惚れ薬を飲んだせっかち男爵はとにかく今すぐ結婚したい
 昔は彼女が木登りをする姿が好きだった。
 まるで森の妖精かのように、華麗な動きで木を伝う姿は美しかった・・・その姿を、今は見るのが辛かった。

「エリーゼ・・・すまない・・・」

 目の前から消えてしまったエリーゼを想い、俺は情けなくもただ謝ることしか出来なかった。

 エリーゼに告白すると誓った決意は、彼女の涙を見た時、一瞬で塵となってしまった・・・。
 なぜ俺は彼女の前ではいつもこうなってしまうのだろう・・・。
 あの時のように、また彼女を悲しませて泣かせてしまった・・・。
 どんなに力を付けても、地位を手に入れても・・・なんで彼女の前ではこんなにも無力なのだろうか・・・。

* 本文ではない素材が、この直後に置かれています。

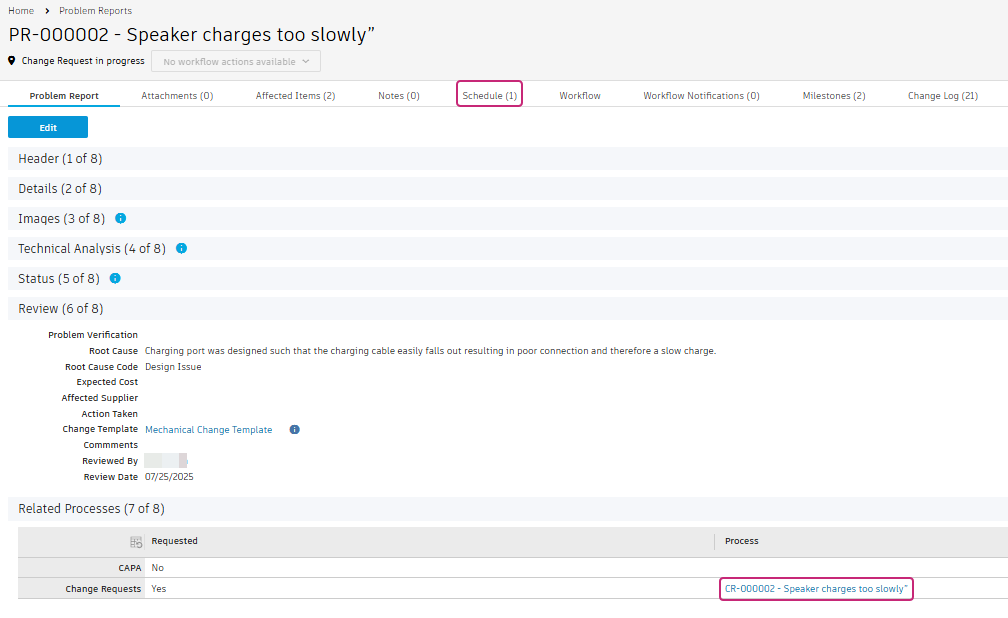The width and height of the screenshot is (1008, 618).
Task: Collapse the Review (6 of 8) section
Action: (60, 309)
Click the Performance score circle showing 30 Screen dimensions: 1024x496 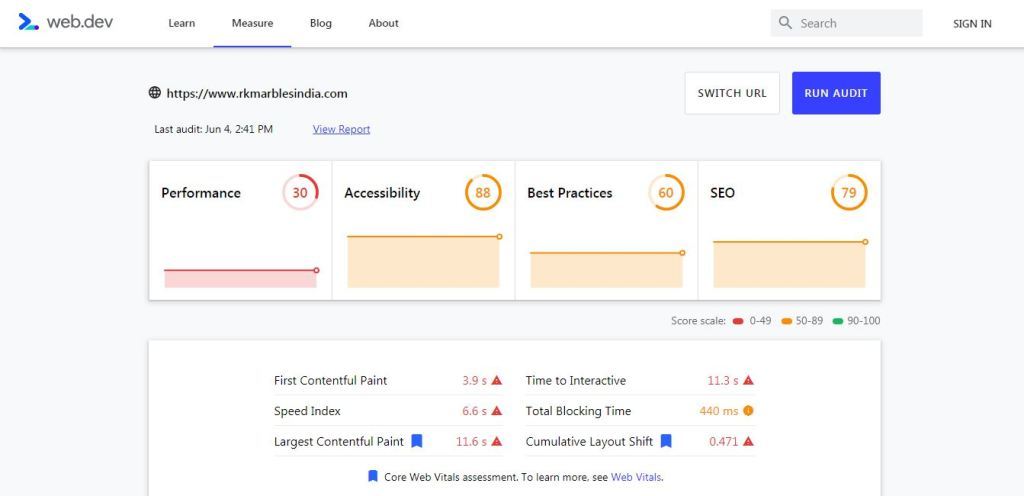(x=300, y=193)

 今回の事も・・・俺の弱さからやり方を間違えた・・・。
 惚れ薬を使って、彼女の気持ちを無理やり俺に向けさせるなんて・・・。

「エリーゼはすべて俺が仕組んだことだと知ってしまったんだな・・・」

 俺は床に転がっている惚れ薬の小瓶を拾った。

「いや・・・エリーゼ嬢は何にも分かってないぞ・・・?惚れ薬を仕組んだ事以外は何一つ合ってない・・・今のエリーゼ嬢の頭の中のお前がやばいぞ・・・」

「ああ、そうだろうな・・・惚れ薬を使って俺の事を好きにさせるなんて、やばいだろ・・・幻滅したろうな・・・」

 俺は惚れ薬を持つ手に力を入れ、その小瓶を砕いた。
 中から液体が流れ落ち、俺の手にガラスの破片が刺さり、血が滴り落ちている。
 今は痛みもよく分からない・・・この胸の痛み以外は・・・。

「いや、そうじゃなくて・・・なんで君達、急に話が通じなくなるん?・・・っていうか、お前エリーゼ嬢に惚れ薬を飲ませたんじゃなかったのか?」

 こいつはさっきから何を言ってるんだ・・・?
 ・・・なんか少し老けたか・・・?

「俺は最初からエリーゼが好きなのに、エリーゼに飲ませても意味が無いだろ。」

「は?」

「は?」

 こいつは一体何を言ってるんだ?
 時間の無駄だからもう気にしないでおこう・・・そんなことよりも・・・。

「で・・・お前のそのふざけた格好はなんだ?」

 露出の高い白地のドレスを身に纏い、皇族専用の椅子に我が物顔で座ったその女は、まるで世界を闇に貶める魔王の様な雰囲気を醸し出していた。